Kodiak, Alaska — Kodiak Marine Engines Inc. announced it has opened a marine repair facility at the Port of Kodiak.

The company, which has been operating a Kodiak-based engine maintenance and salvage shop since 2014, said it plans to start operating its new Kodiak Engine Repair and Salvage Station at the port this month.

The Kodiak engine repair and Salvure Station will be a temporary facility for the company, and it will be open for business at the end of this month, said Scott Brown, a vice president with the Kodiak Corporation.

It will have a full service facility for maintenance and repairs of Kodiaks engines and fuel tanks.

The company’s fleet of engines and tanks are the most sophisticated in the nation, with a fleet of more than 50,000 engines, according to the company.
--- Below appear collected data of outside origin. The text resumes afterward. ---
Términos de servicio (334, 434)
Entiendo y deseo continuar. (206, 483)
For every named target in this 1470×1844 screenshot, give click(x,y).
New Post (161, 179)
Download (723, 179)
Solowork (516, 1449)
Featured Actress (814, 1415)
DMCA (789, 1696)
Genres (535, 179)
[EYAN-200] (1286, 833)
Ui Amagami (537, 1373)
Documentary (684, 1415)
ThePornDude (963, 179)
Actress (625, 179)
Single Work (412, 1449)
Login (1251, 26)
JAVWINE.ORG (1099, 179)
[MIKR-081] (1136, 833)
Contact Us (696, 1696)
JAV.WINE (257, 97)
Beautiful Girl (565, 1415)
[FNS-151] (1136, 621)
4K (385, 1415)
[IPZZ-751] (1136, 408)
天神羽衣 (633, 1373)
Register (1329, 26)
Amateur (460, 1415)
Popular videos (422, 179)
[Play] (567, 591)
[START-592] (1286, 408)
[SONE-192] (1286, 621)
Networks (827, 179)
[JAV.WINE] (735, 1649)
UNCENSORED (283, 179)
Kodiak’s fleet also includes some of the world’s most advanced engines, such as the Rolls-Royce Phantom II.

Brown said the Kodiaks engine maintenance facilities are also equipped with state-of-the-art diagnostic equipment, which will allow the company to quickly diagnose problems with the engines.

Kodiak Engine Restoration and Salvaging Services, LLC, has operated its engine maintenance facility since 2014.

It is based at the Kodiac National Shipbuilding Plant, about 70 miles south of Kodiac, Alaska.

The facility is equipped with a diesel-electric propulsion system that powers Kodiak ships, and a diesel propulsion system for oil and gas drilling.

Brown said the company has received no formal requests from the federal government to operate a Kodiaks Engine Repair & Salvage Facility.

The Kodiak oil and natural gas drilling rig has been decommissioned, and the oil platform has been removed, but the Kodiakers current oil and coal drilling rig remains operational, he said.

Kai’s Oil and Gas Operations said in a statement that the Kodiaking fleet is in a state of disrepair and the Kodiakin fleet is being maintained in a manner that allows Kodiak Oil & Gas to continue operating in a safe and sustainable manner.